Please transcribe every entry below exactly as written.

## The records
================

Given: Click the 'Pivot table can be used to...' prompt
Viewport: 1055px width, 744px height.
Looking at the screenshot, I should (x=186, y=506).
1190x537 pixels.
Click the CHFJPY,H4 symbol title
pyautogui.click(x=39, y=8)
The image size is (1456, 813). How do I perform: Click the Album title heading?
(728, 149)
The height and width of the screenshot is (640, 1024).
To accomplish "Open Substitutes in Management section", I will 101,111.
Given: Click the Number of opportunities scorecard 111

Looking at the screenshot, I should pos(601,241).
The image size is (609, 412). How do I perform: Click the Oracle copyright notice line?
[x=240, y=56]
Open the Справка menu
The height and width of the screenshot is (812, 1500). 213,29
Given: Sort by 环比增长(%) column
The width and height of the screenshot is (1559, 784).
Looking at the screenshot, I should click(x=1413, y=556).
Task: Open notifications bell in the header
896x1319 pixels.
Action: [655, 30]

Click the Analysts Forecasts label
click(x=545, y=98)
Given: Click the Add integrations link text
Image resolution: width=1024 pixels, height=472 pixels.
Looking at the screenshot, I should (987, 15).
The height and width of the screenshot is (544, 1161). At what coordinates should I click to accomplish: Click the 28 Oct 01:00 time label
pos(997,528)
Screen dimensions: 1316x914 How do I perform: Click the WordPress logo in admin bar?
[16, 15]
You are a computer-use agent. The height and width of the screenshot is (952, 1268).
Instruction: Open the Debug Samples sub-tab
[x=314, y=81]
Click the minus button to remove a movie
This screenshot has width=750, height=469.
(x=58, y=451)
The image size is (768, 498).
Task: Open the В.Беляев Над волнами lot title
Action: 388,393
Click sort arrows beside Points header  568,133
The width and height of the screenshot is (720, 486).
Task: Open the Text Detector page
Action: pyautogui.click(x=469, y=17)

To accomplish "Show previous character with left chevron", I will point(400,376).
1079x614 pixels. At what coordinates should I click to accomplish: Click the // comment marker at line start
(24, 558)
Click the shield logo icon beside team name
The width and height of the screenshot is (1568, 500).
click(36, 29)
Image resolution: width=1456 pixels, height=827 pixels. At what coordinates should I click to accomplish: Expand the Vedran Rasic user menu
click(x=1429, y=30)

================

## Written solution
Given: Click the 'Pivot table can be used to...' prompt
Viewport: 1055px width, 744px height.
Looking at the screenshot, I should (x=186, y=506).
1190x537 pixels.
Click the CHFJPY,H4 symbol title
pyautogui.click(x=39, y=8)
The image size is (1456, 813). How do I perform: Click the Album title heading?
(728, 149)
The height and width of the screenshot is (640, 1024).
To accomplish "Open Substitutes in Management section", I will 101,111.
Given: Click the Number of opportunities scorecard 111

Looking at the screenshot, I should pos(601,241).
The image size is (609, 412). How do I perform: Click the Oracle copyright notice line?
[x=240, y=56]
Open the Справка menu
The height and width of the screenshot is (812, 1500). 213,29
Given: Sort by 环比增长(%) column
The width and height of the screenshot is (1559, 784).
Looking at the screenshot, I should click(x=1413, y=556).
Task: Open notifications bell in the header
896x1319 pixels.
Action: [655, 30]

Click the Analysts Forecasts label
click(x=545, y=98)
Given: Click the Add integrations link text
Image resolution: width=1024 pixels, height=472 pixels.
Looking at the screenshot, I should (987, 15).
The height and width of the screenshot is (544, 1161). At what coordinates should I click to accomplish: Click the 28 Oct 01:00 time label
pos(997,528)
Screen dimensions: 1316x914 How do I perform: Click the WordPress logo in admin bar?
[16, 15]
You are a computer-use agent. The height and width of the screenshot is (952, 1268).
Instruction: Open the Debug Samples sub-tab
[x=314, y=81]
Click the minus button to remove a movie
This screenshot has width=750, height=469.
(x=58, y=451)
The image size is (768, 498).
Task: Open the В.Беляев Над волнами lot title
Action: 388,393
Click sort arrows beside Points header  568,133
The width and height of the screenshot is (720, 486).
Task: Open the Text Detector page
Action: pyautogui.click(x=469, y=17)

To accomplish "Show previous character with left chevron", I will point(400,376).
1079x614 pixels. At what coordinates should I click to accomplish: Click the // comment marker at line start
(24, 558)
Click the shield logo icon beside team name
The width and height of the screenshot is (1568, 500).
click(36, 29)
Image resolution: width=1456 pixels, height=827 pixels. At what coordinates should I click to accomplish: Expand the Vedran Rasic user menu
click(x=1429, y=30)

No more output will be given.